What is the risk of infection after an occupational exposure?
1. HBV Healthcare personnel who have received hepatitis B vaccine and developed immunity to the virus are at virtually no risk for infection.
For a susceptible person, the risk from a single needlestick or cut exposure to HBV-infected blood ranges from 6 percent to 30 percent and depends on the hepatitis B e antigen (HBeAg) status of the source individual.
Hepatitis B surface antigen (HBsAg)-positive individuals who are HBeAg positive have more virus in their blood and are more likely to transmit HBV than those who are HBeAg negative. While there is a risk for HBV infection from exposures of mucous membranes or nonintact skin, there is no known risk for HBV infection from exposure to intact skin.
2. HCV The average risk for infection after a needlestick or cut exposure to HCV-infected blood is approximately 1.8 percent. The risk following a blood exposure to the eye, nose, or mouth is unknown, but is believed to be very small; however, HCV infection from blood splash to the eye has been reported. There also has been a report of HCV transmission that may have resulted from exposure to nonintact skin, but no known risk from exposure to intact skin.
3. HIV The average risk of HIV infection after a needlestick or cut exposure to HlV-infected blood is 0.3 percent (i.e., three-tenths of one percent, or about 1 in 300). Stated another way, 99.7 percent of needlestick/cut exposures do not lead to infection. The risk after exposure of the eye, nose, or mouth to HIV-infected blood is estimated to be, on average, 0.1 percent (1 in 1,000). The risk after exposure of non-intact skin to HlV-infected blood is estimated to be less than 0.1 percent. A small amount of blood on intact skin probably poses no risk at all. There have been no documented cases of HIV transmission due to an exposure involving a small amount of blood on intact skin (a few drops of blood on skin for a short period of time).

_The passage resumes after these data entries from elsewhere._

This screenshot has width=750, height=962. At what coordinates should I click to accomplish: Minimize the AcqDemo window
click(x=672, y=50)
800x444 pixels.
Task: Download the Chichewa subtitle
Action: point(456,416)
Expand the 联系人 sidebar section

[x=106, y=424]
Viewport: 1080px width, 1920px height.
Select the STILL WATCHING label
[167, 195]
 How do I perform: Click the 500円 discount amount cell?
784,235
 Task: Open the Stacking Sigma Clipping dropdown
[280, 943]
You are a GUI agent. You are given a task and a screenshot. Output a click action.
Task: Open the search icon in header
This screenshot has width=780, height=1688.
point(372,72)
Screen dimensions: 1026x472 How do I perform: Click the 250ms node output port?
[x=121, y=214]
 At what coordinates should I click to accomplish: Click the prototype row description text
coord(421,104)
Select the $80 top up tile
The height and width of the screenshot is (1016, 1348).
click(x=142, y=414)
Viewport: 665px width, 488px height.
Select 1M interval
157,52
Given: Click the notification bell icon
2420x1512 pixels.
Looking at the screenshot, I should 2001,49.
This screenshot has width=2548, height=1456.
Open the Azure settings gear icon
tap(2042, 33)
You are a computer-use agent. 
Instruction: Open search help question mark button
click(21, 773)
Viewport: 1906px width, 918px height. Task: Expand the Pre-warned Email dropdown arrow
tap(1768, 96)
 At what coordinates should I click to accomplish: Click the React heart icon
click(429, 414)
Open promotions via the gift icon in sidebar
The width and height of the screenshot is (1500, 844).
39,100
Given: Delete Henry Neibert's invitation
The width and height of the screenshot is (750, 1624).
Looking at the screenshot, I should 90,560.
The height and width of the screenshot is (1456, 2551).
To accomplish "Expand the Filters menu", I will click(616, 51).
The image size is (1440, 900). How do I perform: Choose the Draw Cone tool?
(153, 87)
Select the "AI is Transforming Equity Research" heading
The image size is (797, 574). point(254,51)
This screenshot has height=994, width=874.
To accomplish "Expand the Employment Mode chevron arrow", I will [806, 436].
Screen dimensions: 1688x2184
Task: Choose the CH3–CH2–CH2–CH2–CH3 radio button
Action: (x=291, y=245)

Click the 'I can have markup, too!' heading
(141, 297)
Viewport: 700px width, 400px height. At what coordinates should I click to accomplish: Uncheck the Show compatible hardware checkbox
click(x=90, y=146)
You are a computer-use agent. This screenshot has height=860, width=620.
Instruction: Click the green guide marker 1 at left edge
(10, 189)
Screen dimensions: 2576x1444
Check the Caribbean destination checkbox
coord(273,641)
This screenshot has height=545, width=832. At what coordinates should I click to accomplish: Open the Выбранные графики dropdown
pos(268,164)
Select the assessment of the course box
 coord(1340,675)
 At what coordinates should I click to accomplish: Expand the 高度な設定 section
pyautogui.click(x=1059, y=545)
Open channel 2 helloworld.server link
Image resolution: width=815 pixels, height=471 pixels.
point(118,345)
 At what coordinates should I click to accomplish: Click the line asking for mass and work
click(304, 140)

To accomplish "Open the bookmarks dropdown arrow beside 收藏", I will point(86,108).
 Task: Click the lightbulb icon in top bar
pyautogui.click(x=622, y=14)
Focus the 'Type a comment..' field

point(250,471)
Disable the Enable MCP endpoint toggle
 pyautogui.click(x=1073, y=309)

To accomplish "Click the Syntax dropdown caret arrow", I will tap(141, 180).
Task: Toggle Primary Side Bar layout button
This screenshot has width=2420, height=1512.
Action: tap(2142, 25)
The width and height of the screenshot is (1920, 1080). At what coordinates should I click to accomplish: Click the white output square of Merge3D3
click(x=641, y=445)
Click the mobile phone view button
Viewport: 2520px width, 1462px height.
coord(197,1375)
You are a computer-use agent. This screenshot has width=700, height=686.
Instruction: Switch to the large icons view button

What follow-up should be done after an exposure?
1. HBV Because post-exposure treatment is highly effective in preventing HBV infection, CDC does not recommend routine follow-up after treatment. However, any symptoms suggesting hepatitis (e.g., yellow eyes or skin, loss of appetite, nausea, vomiting, fever, stomach or joint pain, extreme tiredness) should be reported to your healthcare provider. If you receive hepatitis B vaccine, you should be tested 1-2 months after completing the vaccine series to determine if you have responded to the vaccine and are protected against HBV infection.
2. HCV You should be tested for HCV antibody and liver enzyme levels (alanine aminotransferase or ALT) as soon as possible after the exposure (baseline) and at four to six months after the exposure. To check for infection earlier, you can be tested for the virus (HCV RNA) four to six weeks after the exposure. Report any symptoms suggesting hepatitis to your healthcare provider.
3. HIV You should be tested for HIV antibody as soon as possible after exposure (baseline) and periodically for at least six months after the exposure (e.g., at six weeks, 12 weeks, and six months). If you take antiviral drugs for post-exposure treatment, you should be checked for drug toxicity by having a complete blood count and kidney and liver function tests just before starting treatment and two weeks after starting treatment.
You should report any sudden or severe flu-like illness that occurs during the follow-up period, especially if it involves fever, rash, muscle aches, tiredness, malaise, or swollen glands. Any of these may suggest HIV infection, drug reaction, or other medical conditions. You should contact the healthcare provider managing your exposure if you have any questions or problems during the follow-up period.